“En los helados montes de Arcadia, entre
las hamadríades de Nonacris, hubo una náyade muy famosa, las ninfas la
llamaban Siringe. Más de una vez ella había burlado a los sátiros que la
perseguían y a cualquiera de los dioses que contiene el sombrío bosque y
el fértil campo; rendía culto a la diosa Ortigia con sus aficiones y
con la propia virginidad; también ceñida a la manera de Diana podría
engañar y podría ser considerada la Latonia, si no fuera porque el arco
de ésta era de cuerno y el de aquélla de oro; aun así engañaba.
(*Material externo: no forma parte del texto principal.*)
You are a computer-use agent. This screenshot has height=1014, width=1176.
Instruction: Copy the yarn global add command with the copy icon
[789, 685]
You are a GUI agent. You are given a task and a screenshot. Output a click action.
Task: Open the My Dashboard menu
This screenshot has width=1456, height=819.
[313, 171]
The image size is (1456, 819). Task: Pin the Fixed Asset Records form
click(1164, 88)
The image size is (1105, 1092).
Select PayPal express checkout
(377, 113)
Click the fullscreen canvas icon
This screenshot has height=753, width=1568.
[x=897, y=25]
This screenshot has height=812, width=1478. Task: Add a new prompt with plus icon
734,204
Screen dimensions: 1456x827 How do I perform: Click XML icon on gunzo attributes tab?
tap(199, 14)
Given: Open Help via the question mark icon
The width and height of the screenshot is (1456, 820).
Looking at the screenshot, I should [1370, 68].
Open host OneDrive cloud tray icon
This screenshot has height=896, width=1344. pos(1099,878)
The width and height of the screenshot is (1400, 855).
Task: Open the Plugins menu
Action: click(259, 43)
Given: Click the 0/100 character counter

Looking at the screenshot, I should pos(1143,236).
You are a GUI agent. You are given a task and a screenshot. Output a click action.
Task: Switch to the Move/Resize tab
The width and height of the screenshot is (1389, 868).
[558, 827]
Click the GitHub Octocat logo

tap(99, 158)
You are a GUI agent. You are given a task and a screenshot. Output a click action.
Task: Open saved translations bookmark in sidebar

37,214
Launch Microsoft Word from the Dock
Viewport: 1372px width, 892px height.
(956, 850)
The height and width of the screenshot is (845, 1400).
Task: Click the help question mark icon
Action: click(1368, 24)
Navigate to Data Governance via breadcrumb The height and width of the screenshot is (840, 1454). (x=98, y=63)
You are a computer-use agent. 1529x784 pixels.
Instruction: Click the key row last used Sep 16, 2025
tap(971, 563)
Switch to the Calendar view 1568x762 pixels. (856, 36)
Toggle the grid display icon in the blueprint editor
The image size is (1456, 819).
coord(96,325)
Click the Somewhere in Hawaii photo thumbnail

Cuando
ella volvía de las colinas del Liceo la ve Pan y, con su cabeza ceñida
por agudas hojas de pino, le dice las siguientes palabras:…” Le faltaba
decir las palabras y que la ninfa, depreciadas las súplicas, había
escapado por lugares intransitables, hasta que llegó junto a la
tranquila corriente del arenoso Ladón: que aquí ella, al impedirle las
aguas su carrera, rogó a sus transparentes hermanas que la transformaran
y que Pan, cuando pensaba que ya se había apoderado de Siringe,
agarraba las cañas de pantano en lugar del cuerpo de la ninfa, y,
mientras suspiraba allí, los vientos movidos dentro de la caña
produjeron un sonido suave y semejante a la queja; que el dios,
cautivado por el arte nuevo y por la dulzura del sonido, había dicho:
“permanecerá para mí este diálogo contigo”, y así, unidas entre sí cañas
desiguales con juntura de cera, mantuvo el nombre de la doncella.
Ovidio, (43 a.C.- 17 d. C.)Metamorfosis, I, 689-712.
Traducción de Consuelo Álvarez y Rosa Mª Iglesias.